Peut-on faire mieux ? Comparaison avec le Portefeuille Permanent 2.x
Pour mettre les performances du Richer Retirement Portfolio en perspective, il est instructif de le comparer avec le Portefeuille Permanent 2.x sur la période commune disponible (depuis avril 2011) :
| Indicateur | Richer Retirement | PP 2.x |
|---|---|---|
| CAGR | 6,5% | 10,8% |
| Ratio de Sharpe | 0,63 | 1,15 |
| Drawdown maximum | -24,4% | -21,6% |
Le résultat est sans ambiguïté : le PP 2.x domine le Richer Retirement Portfolio sur tous les critères simultanément — rendement supérieur, meilleur ratio de Sharpe, et drawdown plus faible. Ce n'est pas un arbitrage rendement/risque classique où l'on gagne d'un côté ce que l'on perd de l'autre. C'est ce que l'on appelle une dominance au sens de Pareto. Notons toutefois que cette comparaison porte sur une période différente du backtest principal de l'article (depuis 2011 vs 2001).
Conclusion : une évolution bienvenue, mais incomplète
Le Richer Retirement Portfolio représente un progrès réel par rapport à la règle des 4% originale. En diversifiant la poche actions par taille de capitalisation et en intégrant une composante internationale, Bengen démontre que des ajustements simples permettent d'améliorer le SWR de manière significative. Sa démarche intellectuelle — remettre en question ses propres hypothèses 30 ans plus tard — est exemplaire et rare dans le monde de la finance.
Pourtant, le potentiel du portefeuille reste bridé par les limitations structurelles des ETFs sur les petites et micro capitalisations.
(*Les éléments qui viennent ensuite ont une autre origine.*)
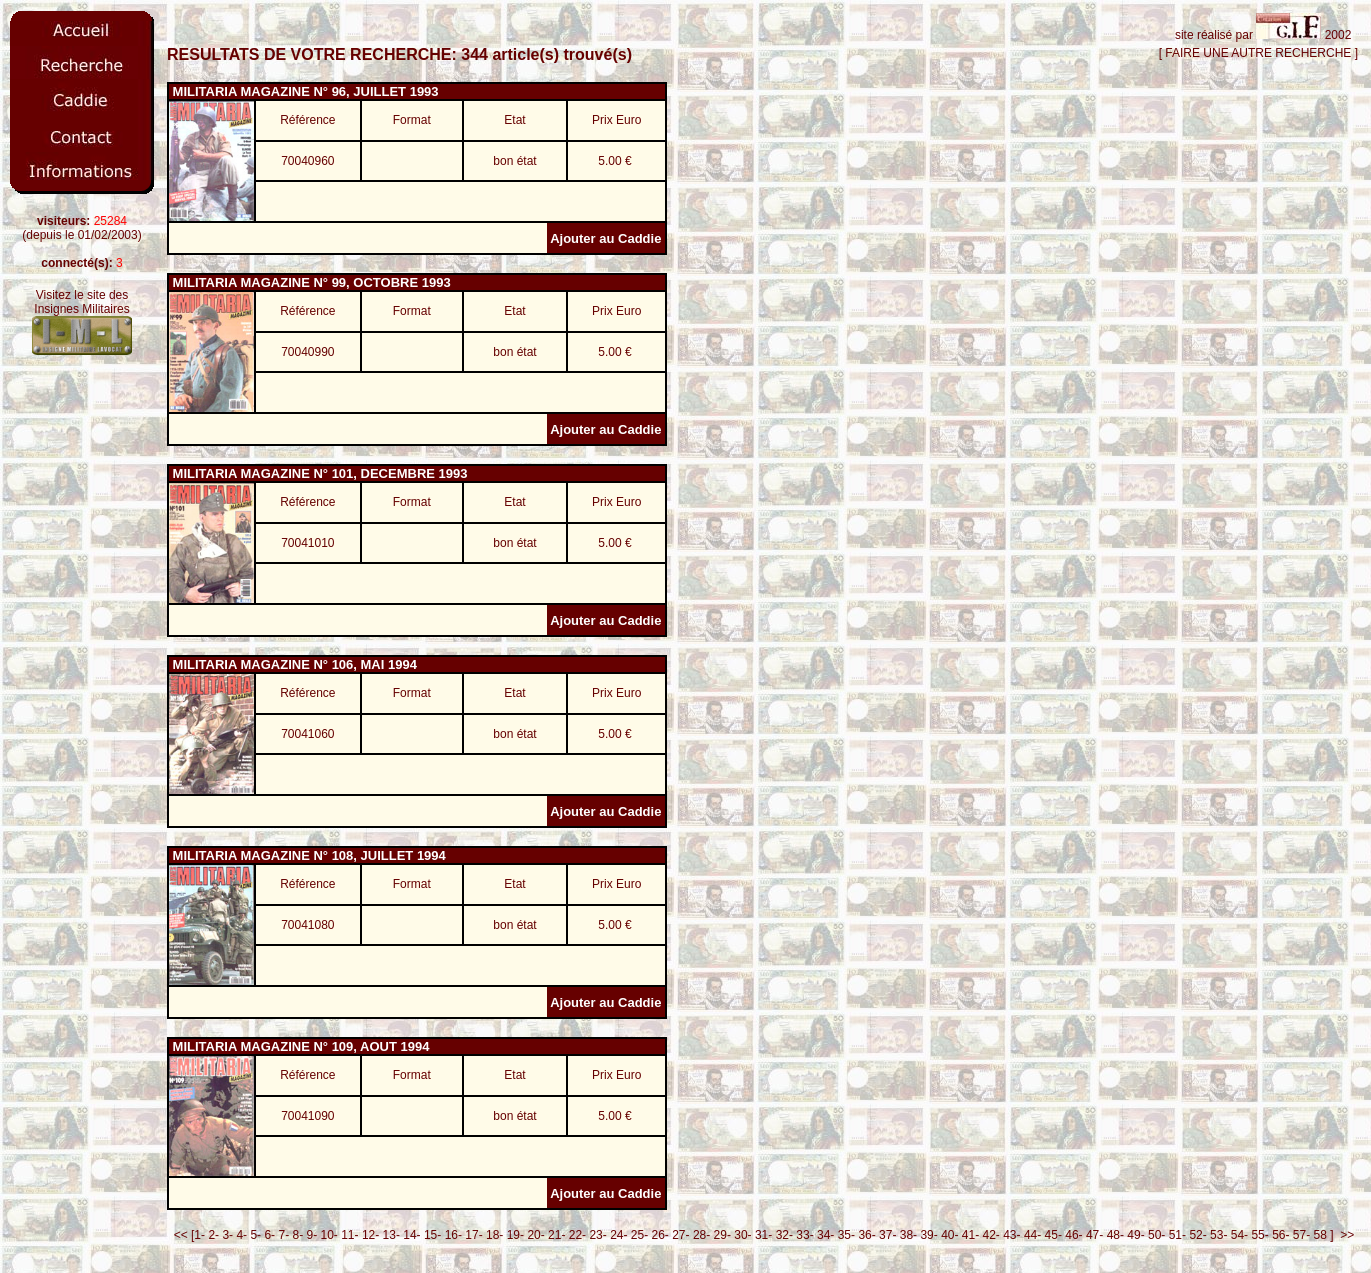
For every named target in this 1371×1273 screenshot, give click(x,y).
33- (804, 1235)
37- (887, 1235)
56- (1280, 1235)
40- (949, 1235)
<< (177, 1235)
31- (763, 1235)
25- (639, 1235)
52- (1197, 1235)
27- (680, 1235)
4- (241, 1235)
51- (1177, 1235)
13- (391, 1235)
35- (846, 1235)
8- (297, 1235)
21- (556, 1235)
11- (349, 1235)
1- (199, 1235)
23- (597, 1235)
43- (1011, 1235)
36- (866, 1235)
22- (577, 1235)
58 (1320, 1235)
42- (991, 1235)
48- (1115, 1235)
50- (1156, 1235)
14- (411, 1235)
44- (1032, 1235)
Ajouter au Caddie (607, 238)
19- (515, 1235)
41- (970, 1235)
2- (213, 1235)
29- (722, 1235)
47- (1094, 1235)
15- (432, 1235)
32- (784, 1235)
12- (370, 1235)
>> (1344, 1235)
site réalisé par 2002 (1266, 35)
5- (255, 1235)
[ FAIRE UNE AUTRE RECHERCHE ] (1258, 53)
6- (269, 1235)
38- (908, 1235)
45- (1053, 1235)
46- (1073, 1235)
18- (494, 1235)
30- (742, 1235)
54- (1239, 1235)
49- (1135, 1235)
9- (311, 1235)
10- (329, 1235)
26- (660, 1235)
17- (473, 1235)
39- (928, 1235)
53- (1218, 1235)
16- (453, 1235)
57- (1301, 1235)
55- (1259, 1235)
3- (227, 1235)
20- (535, 1235)
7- (283, 1235)
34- (825, 1235)
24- (618, 1235)
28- (701, 1235)
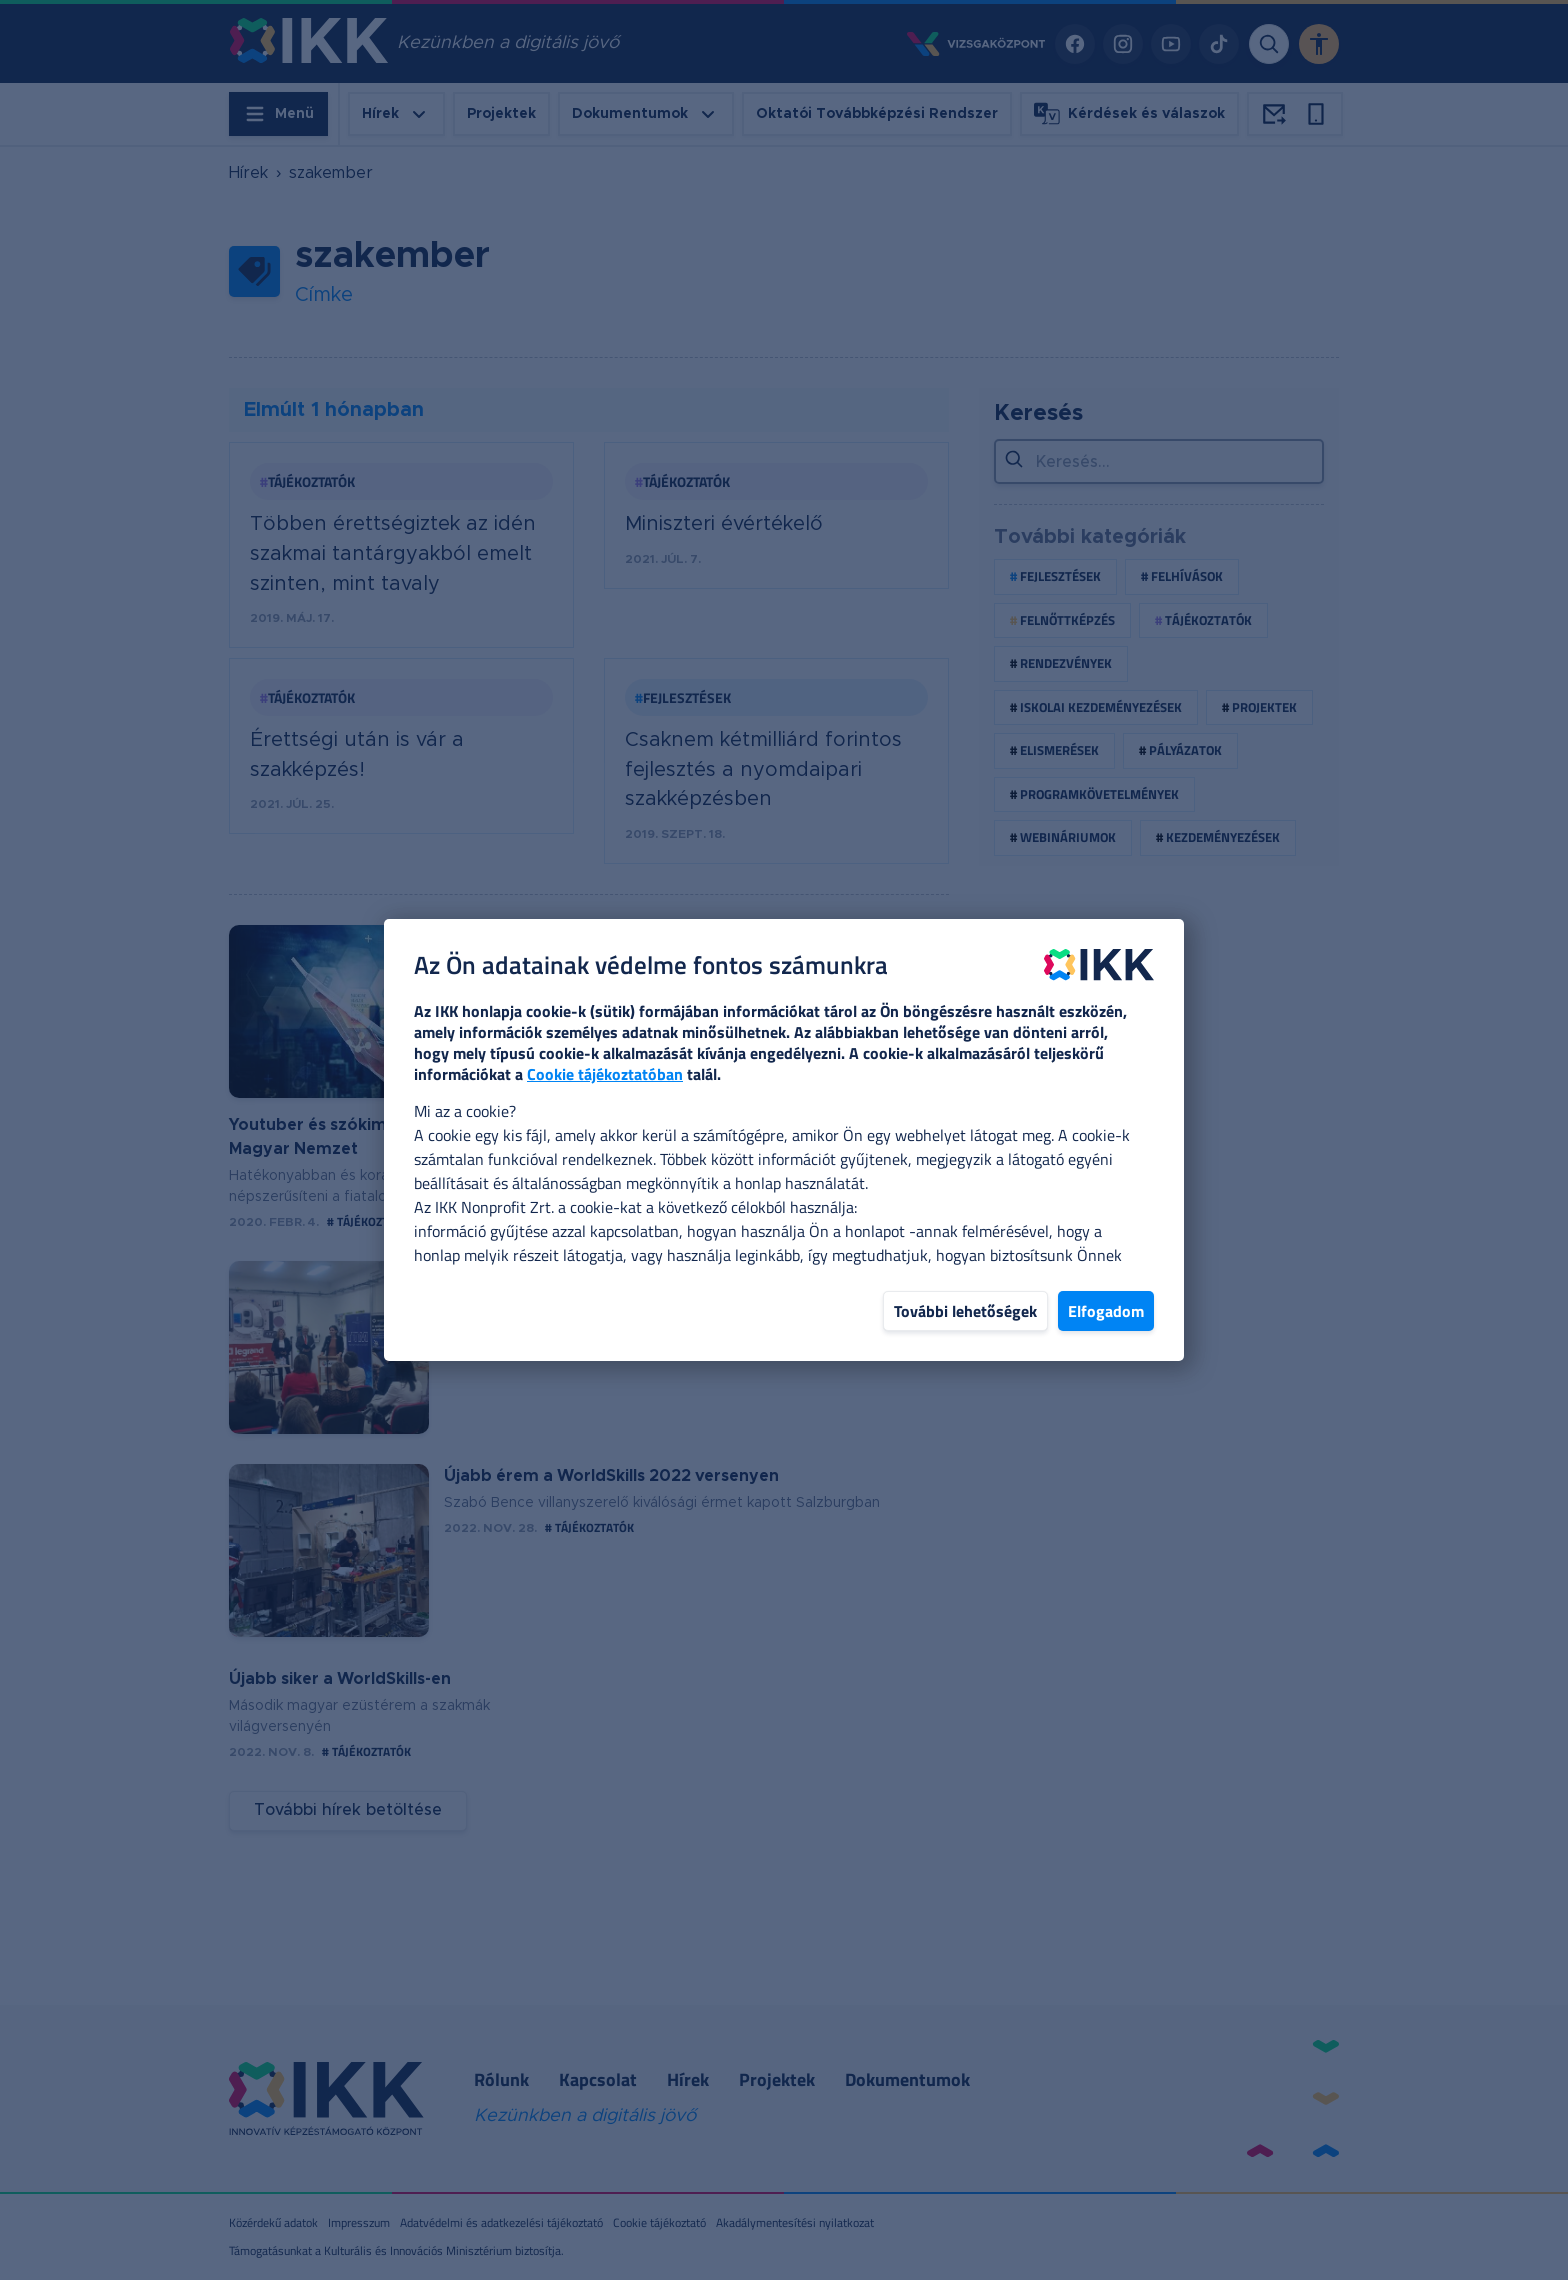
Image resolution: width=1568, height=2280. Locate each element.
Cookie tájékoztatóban (605, 1074)
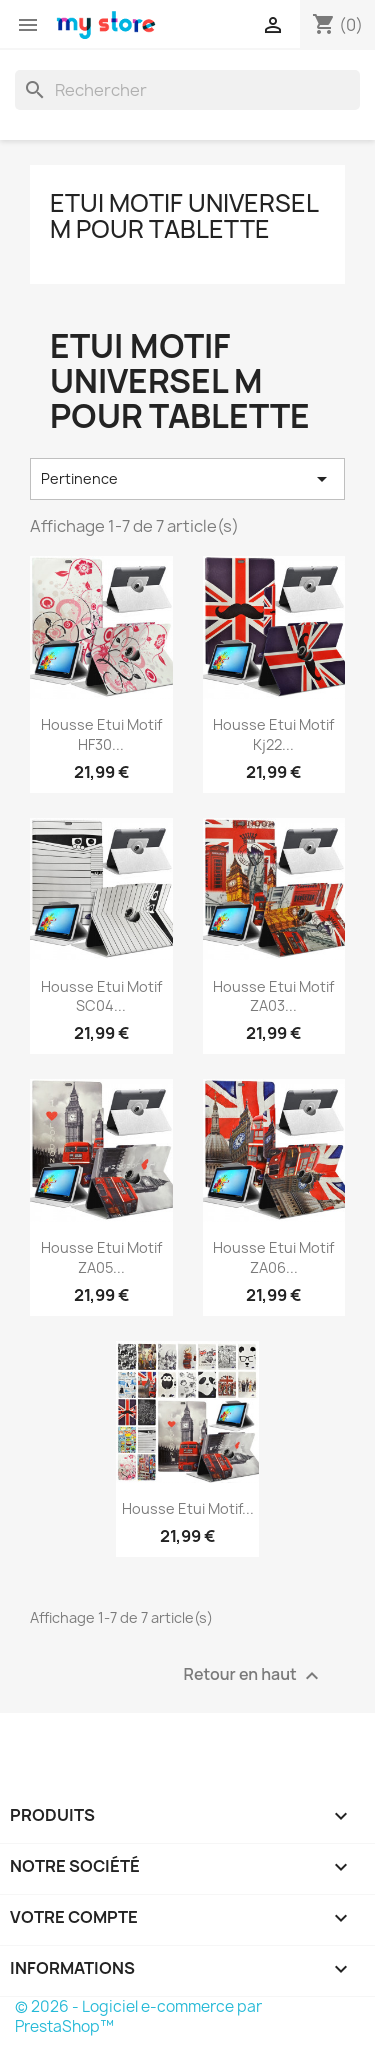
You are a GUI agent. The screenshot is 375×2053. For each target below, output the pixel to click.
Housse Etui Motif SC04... (101, 996)
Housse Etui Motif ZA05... (101, 1257)
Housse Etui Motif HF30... (101, 734)
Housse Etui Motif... (188, 1508)
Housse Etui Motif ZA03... (273, 996)
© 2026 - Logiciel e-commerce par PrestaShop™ (138, 2016)
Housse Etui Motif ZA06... (273, 1257)
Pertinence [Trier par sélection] (187, 479)
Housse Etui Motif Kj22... (273, 734)
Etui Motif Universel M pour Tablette (184, 216)
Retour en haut (254, 1676)
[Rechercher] (187, 90)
Pour libérer pleinement la prime de taille documentée par Fama et French, la sélection directe de titres s'avère indispensable.
Pour finir, retenons l'essentiel du message de Bengen : la retraite n'est pas une équation d'austérité maximale. Avec une allocation intelligente et une gestion dynamique, il est tout à fait possible de dépenser plus en retraite tout en restant dans des limites sûres. C'est une leçon que beaucoup d'épargnants auraient intérêt à intégrer.
Bibliographie
- Bengen, W. (2025). A Richer Retirement: Supercharging the 4% Rule to Spend More and Enjoy More.
- Tyler, portfoliocharts.com. Richer Retirement Portfolio (2026)
- Tyler, portfoliocharts.com. Sail to a Good Life With the Richer Retirement Portfolio (2026)
- Fama, E. & French, K. (1992). The Cross-Section of Expected Stock Returns. Journal of Finance.
Questions fréquentes sur le Richer Retirement Portfolio
Qu'est-ce que le Richer Retirement Portfolio ?
C'est un portefeuille d'investissement conçu par William Bengen, le créateur de la règle des 4%. Il est composé à 40% d'obligations à moyen terme et à 55% d'actions réparties entre large caps, mid caps, small caps, micro caps américaines et actions internationales, plus 5% de bons du Trésor court terme. L'objectif est d'améliorer le taux de retrait sûr en retraite au-delà des 4% traditionnels.
Quelle est la performance du Richer Retirement Portfolio ?
Sur la période 2001-2026, le portefeuille affiche un CAGR de 3,53% en CHF (environ 5-6% en USD selon les calculs de portfoliocharts.com), avec un drawdown maximum de -38,24%. Sa performance absolue est modeste, mais son profil risque/retrait est optimisé pour la phase de retraite.
Quel est le taux de retrait sûr (SWR) du Richer Retirement Portfolio ?
Bengen calcule un SWR de 4,7% sur 30 ans. Tyler de portfoliocharts.com obtient 4,8% avec des données légèrement différentes. Ces deux chiffres dépassent confortablement la règle des 4% originale, confirmant que la diversification par taille de capitalisation améliore la robustesse des retraits.
Pourquoi les small et micro caps sous-performent-elles dans ce portefeuille ?
Les ETFs de petites capitalisations présentent des limitations structurelles importantes : coûts de transaction élevés dus au manque de liquidité, dilution de l'exposition vers des capitalisations plus grandes, et biais systémique introduit par la gestion passive depuis les années 1990. Pour capturer vraiment la prime de taille de Fama et French, la sélection directe de titres est nécessaire.